Supreme Court Term Ended Much Different Than It Began

The court began its term nine months ago poised to be controlled by Democratic appointees.

By MARK SHERMAN Published on June 28, 2017

WASHINGTON (AP) — The Supreme Court began its term nine months ago with Merrick Garland nominated to the bench, Hillary Clinton favored to be the next president, and the court poised to be controlled by Democratic appointees for the first time in 50 years.

Things looked very different when the justices wrapped up their work this week.

The court's final decisions and orders were almost emphatic declarations, if there had been any doubt, that this is once again a conservative-leaning court that may only move more to the right in the years to come.

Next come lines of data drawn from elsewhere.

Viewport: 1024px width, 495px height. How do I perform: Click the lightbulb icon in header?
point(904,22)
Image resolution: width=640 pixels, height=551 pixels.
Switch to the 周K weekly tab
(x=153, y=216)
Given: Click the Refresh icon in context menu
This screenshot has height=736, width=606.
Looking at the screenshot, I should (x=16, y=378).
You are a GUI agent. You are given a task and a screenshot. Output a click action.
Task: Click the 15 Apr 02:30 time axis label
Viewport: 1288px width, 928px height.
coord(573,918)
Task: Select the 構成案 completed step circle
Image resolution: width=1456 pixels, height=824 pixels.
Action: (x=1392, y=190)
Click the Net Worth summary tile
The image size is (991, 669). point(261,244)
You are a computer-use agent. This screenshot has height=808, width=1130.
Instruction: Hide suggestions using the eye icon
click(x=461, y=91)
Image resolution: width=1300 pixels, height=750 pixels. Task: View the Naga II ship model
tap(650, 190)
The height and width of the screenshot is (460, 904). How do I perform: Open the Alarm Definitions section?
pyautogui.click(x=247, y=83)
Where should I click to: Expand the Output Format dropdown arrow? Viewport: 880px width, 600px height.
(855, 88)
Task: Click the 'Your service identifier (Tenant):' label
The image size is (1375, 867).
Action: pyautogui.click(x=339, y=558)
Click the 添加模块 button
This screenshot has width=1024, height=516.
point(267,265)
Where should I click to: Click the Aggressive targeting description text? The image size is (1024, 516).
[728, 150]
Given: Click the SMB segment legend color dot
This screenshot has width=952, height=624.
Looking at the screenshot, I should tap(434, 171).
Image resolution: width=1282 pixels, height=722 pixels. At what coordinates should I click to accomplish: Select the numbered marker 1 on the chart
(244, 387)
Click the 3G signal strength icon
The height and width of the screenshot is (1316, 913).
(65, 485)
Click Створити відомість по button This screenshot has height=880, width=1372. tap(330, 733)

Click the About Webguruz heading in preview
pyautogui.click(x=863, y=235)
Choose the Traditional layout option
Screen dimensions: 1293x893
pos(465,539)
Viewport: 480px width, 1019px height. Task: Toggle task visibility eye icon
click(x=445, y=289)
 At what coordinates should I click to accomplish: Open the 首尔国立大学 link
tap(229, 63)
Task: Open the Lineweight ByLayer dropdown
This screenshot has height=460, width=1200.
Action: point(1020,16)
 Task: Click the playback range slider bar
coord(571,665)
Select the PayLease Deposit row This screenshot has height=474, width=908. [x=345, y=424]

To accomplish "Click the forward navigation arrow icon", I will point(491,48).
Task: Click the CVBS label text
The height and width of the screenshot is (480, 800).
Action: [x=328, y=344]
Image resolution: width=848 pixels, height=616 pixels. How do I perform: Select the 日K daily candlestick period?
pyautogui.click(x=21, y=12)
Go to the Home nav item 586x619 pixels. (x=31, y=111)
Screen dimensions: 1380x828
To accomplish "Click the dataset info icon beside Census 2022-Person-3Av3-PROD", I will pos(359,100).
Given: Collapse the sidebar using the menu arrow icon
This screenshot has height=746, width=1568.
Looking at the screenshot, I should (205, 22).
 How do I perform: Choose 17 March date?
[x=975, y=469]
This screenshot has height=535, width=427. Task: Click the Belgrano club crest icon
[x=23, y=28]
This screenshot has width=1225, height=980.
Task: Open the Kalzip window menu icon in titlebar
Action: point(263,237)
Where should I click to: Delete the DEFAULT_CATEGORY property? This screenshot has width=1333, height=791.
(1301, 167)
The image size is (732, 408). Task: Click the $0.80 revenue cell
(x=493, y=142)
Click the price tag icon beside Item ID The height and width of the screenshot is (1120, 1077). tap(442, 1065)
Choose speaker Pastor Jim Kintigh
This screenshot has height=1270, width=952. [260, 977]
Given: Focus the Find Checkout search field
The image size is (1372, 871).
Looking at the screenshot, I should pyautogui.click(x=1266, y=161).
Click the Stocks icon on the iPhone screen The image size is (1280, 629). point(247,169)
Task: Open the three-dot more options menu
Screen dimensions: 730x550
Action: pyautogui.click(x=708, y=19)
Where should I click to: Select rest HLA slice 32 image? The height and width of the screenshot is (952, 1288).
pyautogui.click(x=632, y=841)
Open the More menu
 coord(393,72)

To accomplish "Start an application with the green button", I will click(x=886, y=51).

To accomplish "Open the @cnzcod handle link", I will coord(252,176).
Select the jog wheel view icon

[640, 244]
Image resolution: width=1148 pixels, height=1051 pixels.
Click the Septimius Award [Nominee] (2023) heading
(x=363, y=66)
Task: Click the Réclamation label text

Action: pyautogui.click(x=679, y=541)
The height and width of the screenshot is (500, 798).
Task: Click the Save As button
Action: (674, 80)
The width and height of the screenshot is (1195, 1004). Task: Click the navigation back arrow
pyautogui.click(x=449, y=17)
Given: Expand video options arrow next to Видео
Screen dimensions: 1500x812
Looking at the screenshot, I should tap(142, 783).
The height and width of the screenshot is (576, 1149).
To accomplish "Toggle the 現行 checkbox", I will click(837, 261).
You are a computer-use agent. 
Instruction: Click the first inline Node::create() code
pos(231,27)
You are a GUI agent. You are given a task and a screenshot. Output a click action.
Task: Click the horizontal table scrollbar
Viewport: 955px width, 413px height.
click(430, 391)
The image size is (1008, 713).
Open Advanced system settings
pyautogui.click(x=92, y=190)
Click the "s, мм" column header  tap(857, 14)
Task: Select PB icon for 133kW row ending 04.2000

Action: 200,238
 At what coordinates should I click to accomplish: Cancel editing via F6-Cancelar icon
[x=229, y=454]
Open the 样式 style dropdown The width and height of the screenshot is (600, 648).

The justices gave President Donald Trump the go-ahead to start enforcing at least part of his travel ban, showed that the wall between church and state is perhaps not as high as it once was and invigorated a baker's religion-based refusal to create a wedding cake for a same-sex couple.

"Liberals were certainly looking forward to a Clinton presidency that would alter the direction of the court. This was not an outcome we predicted," said Nan Aron, president of the liberal Alliance for Justice.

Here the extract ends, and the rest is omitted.